-------- GIVEN INFORMATION

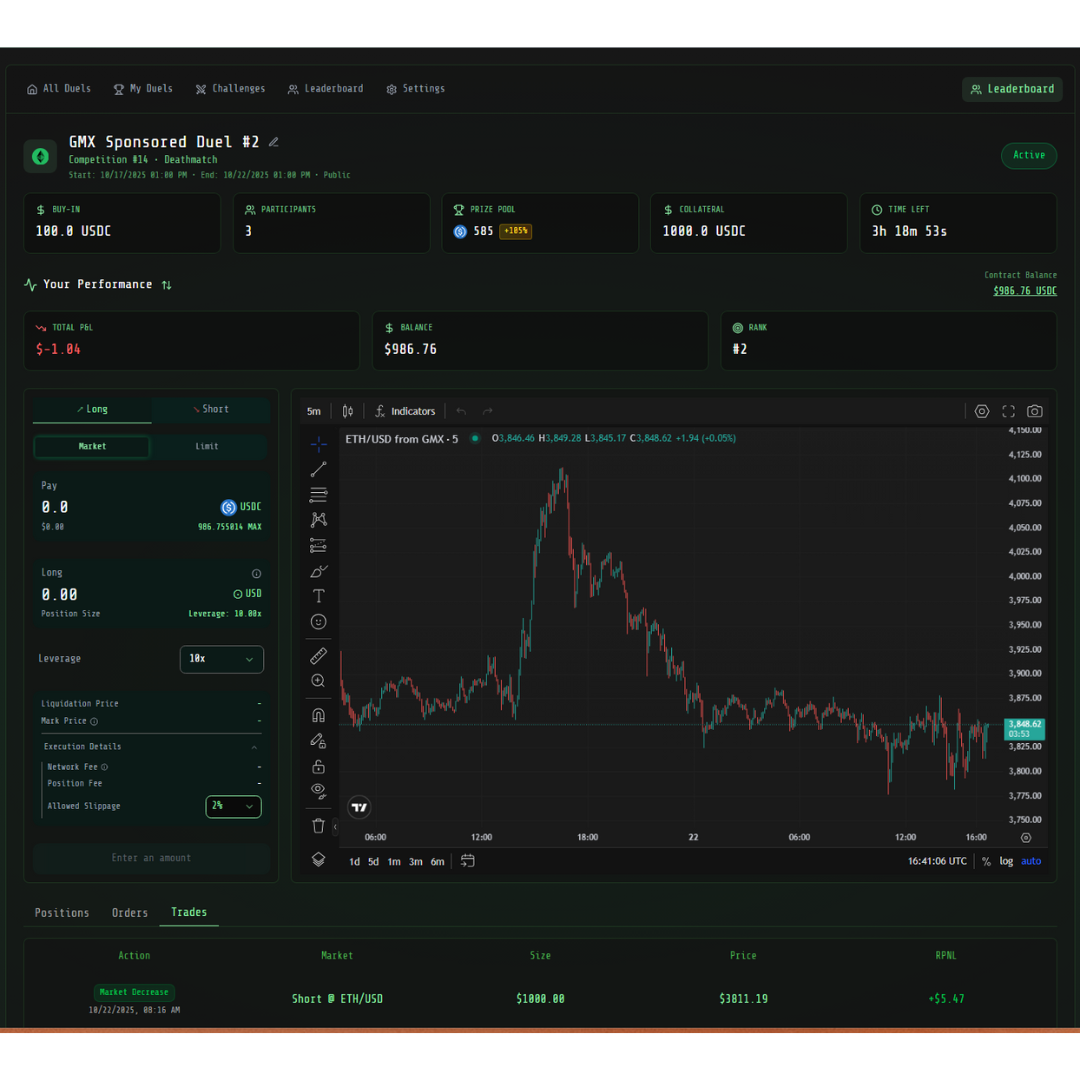Open the Fibonacci retracement tool

click(318, 494)
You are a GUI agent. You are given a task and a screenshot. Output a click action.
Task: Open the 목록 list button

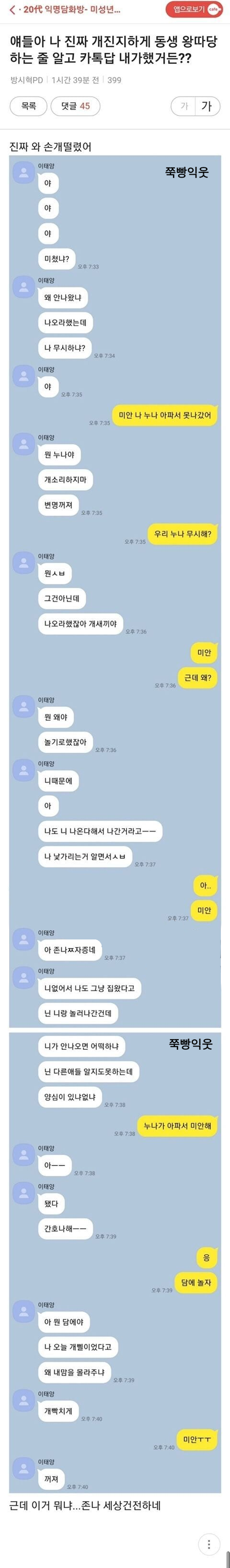(x=29, y=106)
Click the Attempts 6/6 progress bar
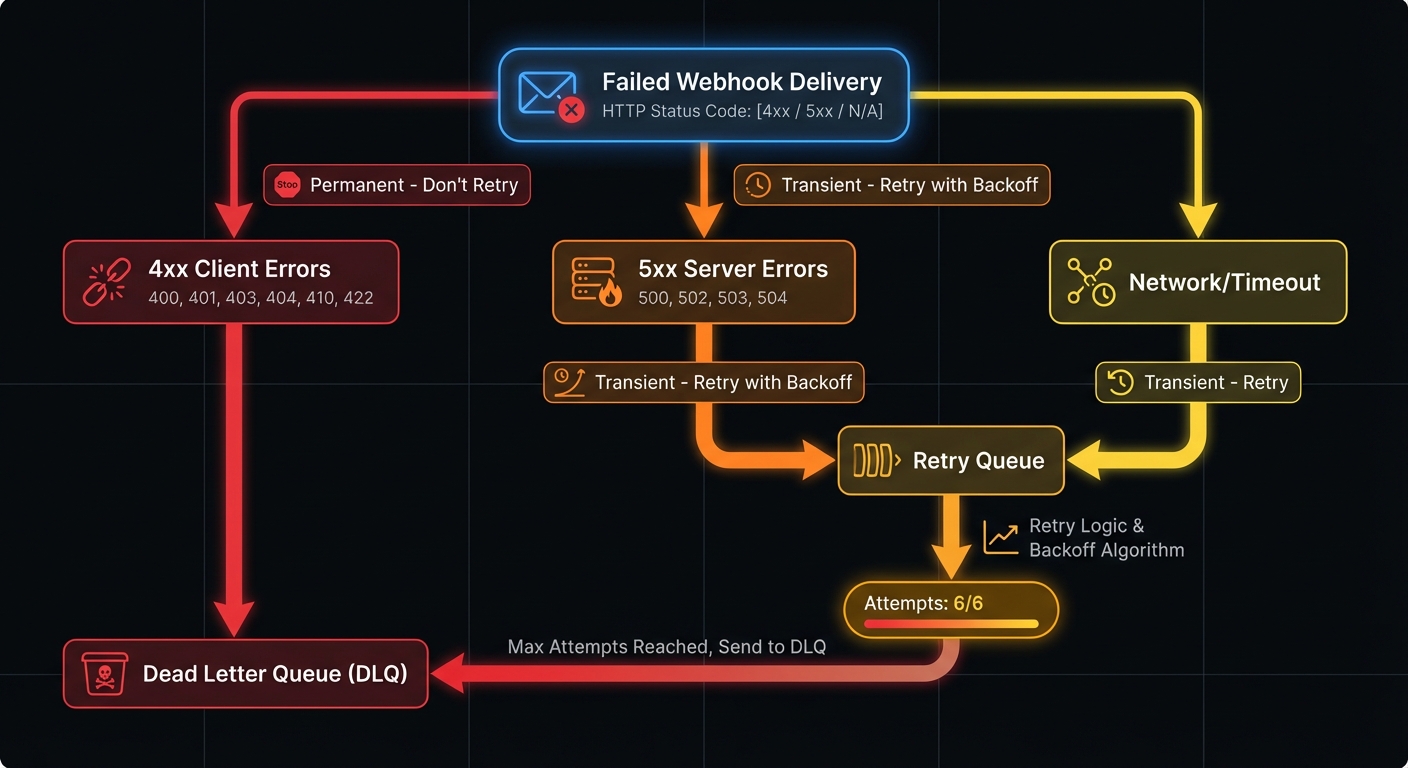 950,624
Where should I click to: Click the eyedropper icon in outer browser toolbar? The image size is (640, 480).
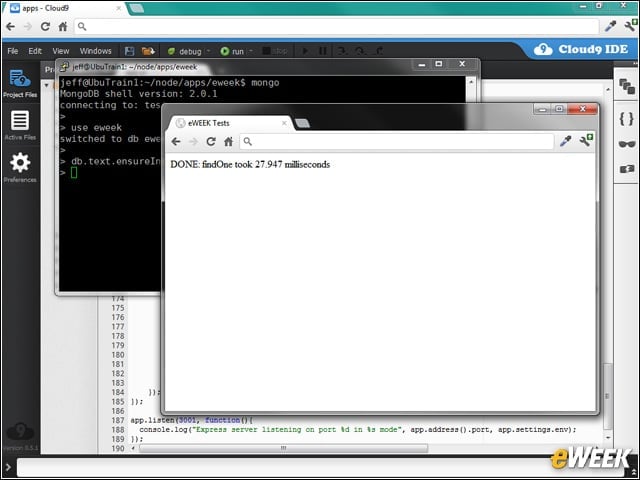click(610, 26)
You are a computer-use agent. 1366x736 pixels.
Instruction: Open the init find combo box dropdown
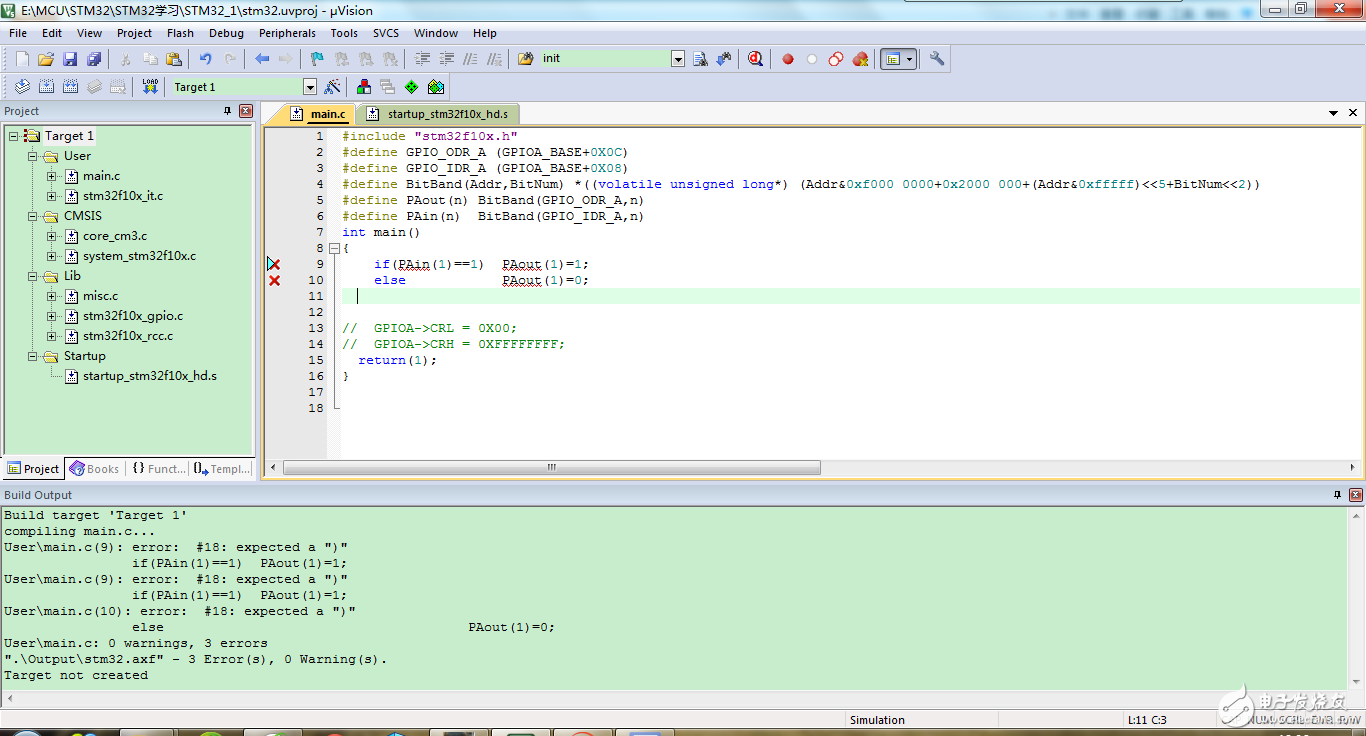click(678, 59)
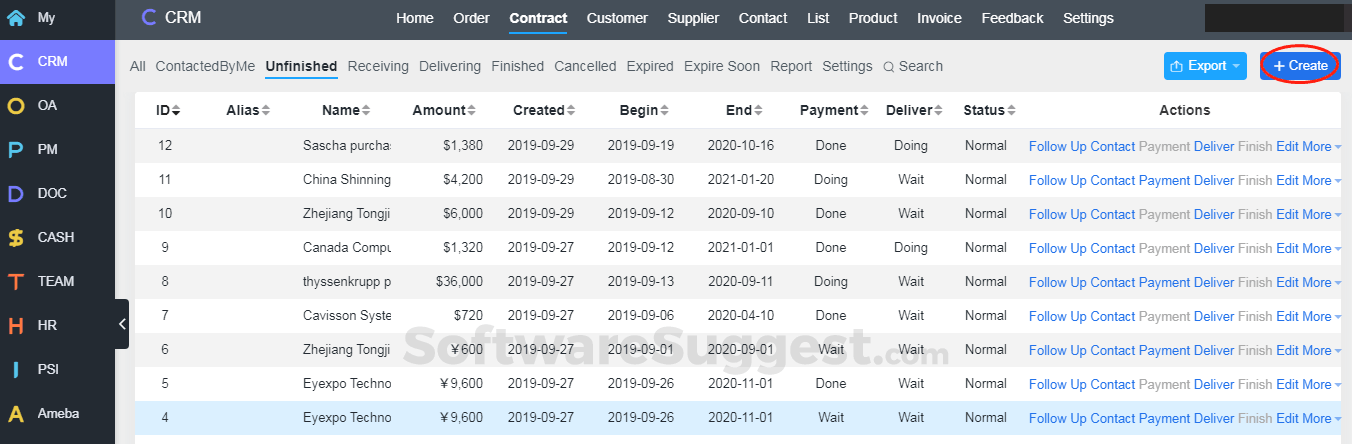Open the HR module icon
The height and width of the screenshot is (444, 1352).
pyautogui.click(x=16, y=325)
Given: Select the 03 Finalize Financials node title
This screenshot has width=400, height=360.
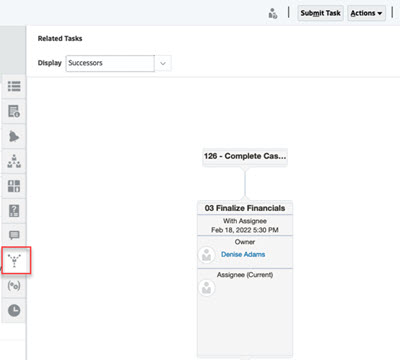Looking at the screenshot, I should click(x=245, y=208).
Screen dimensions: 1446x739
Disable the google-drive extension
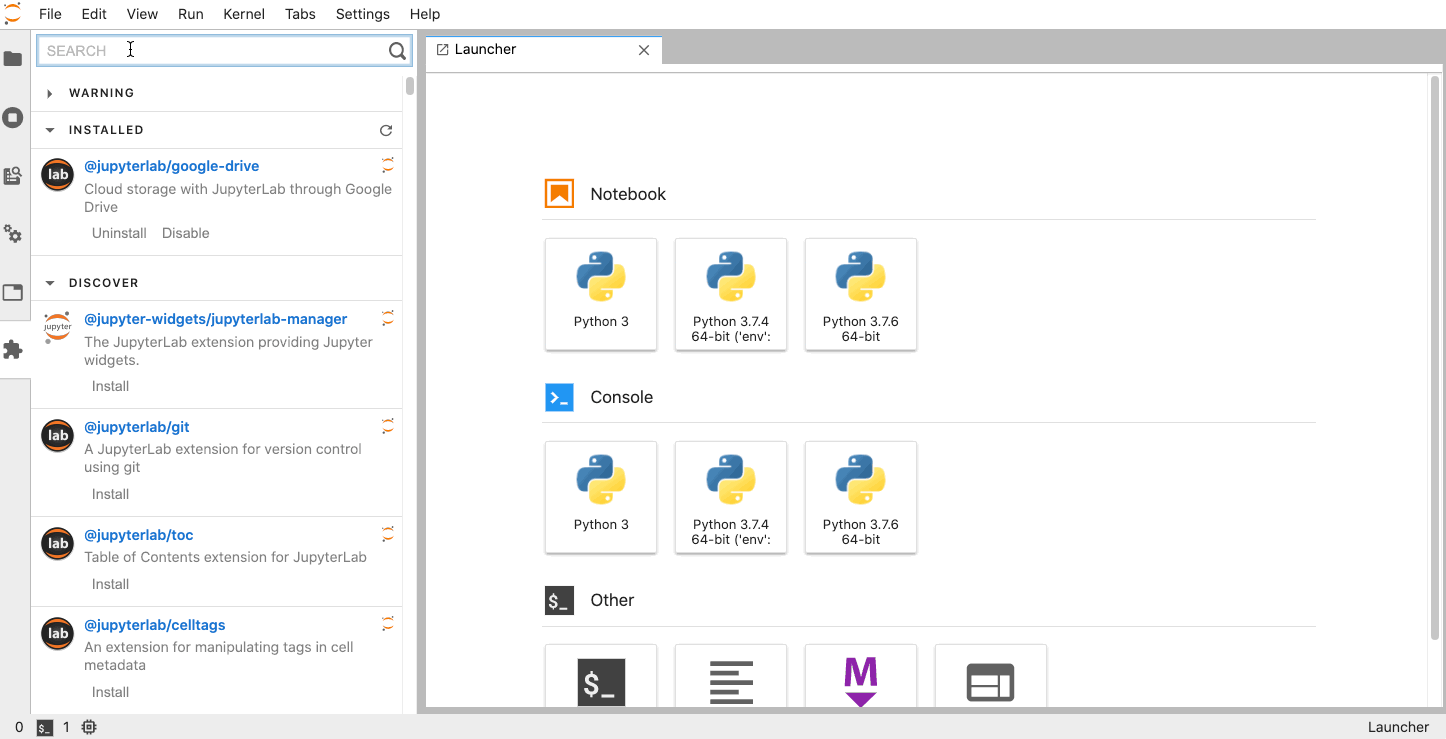(x=186, y=233)
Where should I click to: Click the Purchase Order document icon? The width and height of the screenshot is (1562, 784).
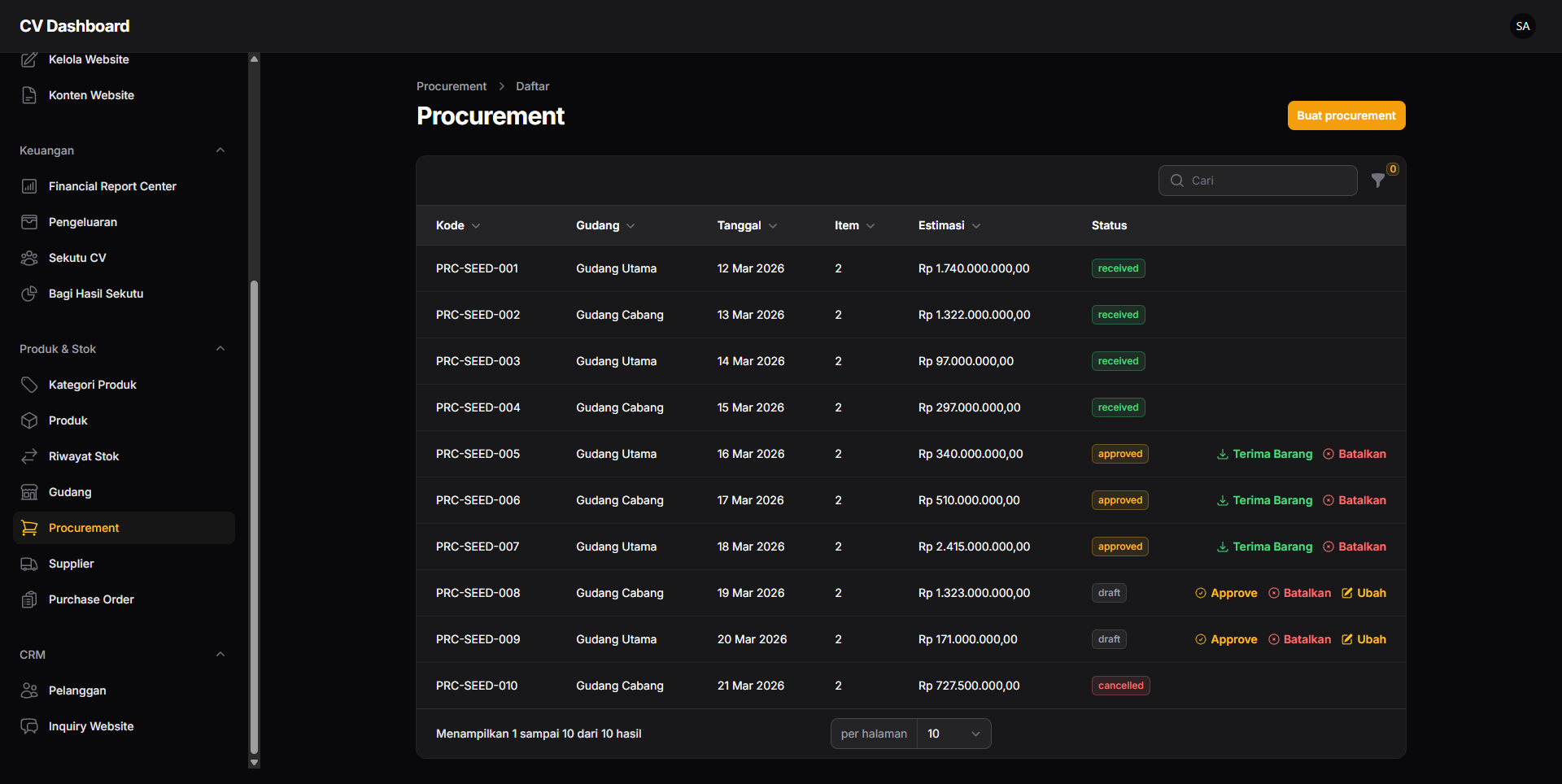[x=29, y=599]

----------------

= WORK REQUIRED =
Reproduce the material above with every occurrence of "Where should I click to" replaced by "Which spot should I click to", leaving all other text unchanged. Leave the pictures out.

= ANSWER TO THIS TASK =
Open the Fibonacci retracement tool

click(318, 494)
You are a GUI agent. You are given a task and a screenshot. Output a click action.
Task: Open the 목록 list button

(x=29, y=106)
Click the Attempts 6/6 progress bar
 950,624
Which spot should I click to: Click the eyedropper icon in outer browser toolbar? The image size is (640, 480).
click(610, 26)
You are a computer-use agent. 1366x736 pixels.
Instruction: Open the init find combo box dropdown
click(678, 59)
Open the HR module icon
The height and width of the screenshot is (444, 1352).
pyautogui.click(x=16, y=325)
Given: Select the 03 Finalize Financials node title
This screenshot has width=400, height=360.
Looking at the screenshot, I should click(x=245, y=208).
Screen dimensions: 1446x739
Disable the google-drive extension
(x=186, y=233)
Which spot should I click to: Click the Purchase Order document icon? The width and height of the screenshot is (1562, 784).
[x=29, y=599]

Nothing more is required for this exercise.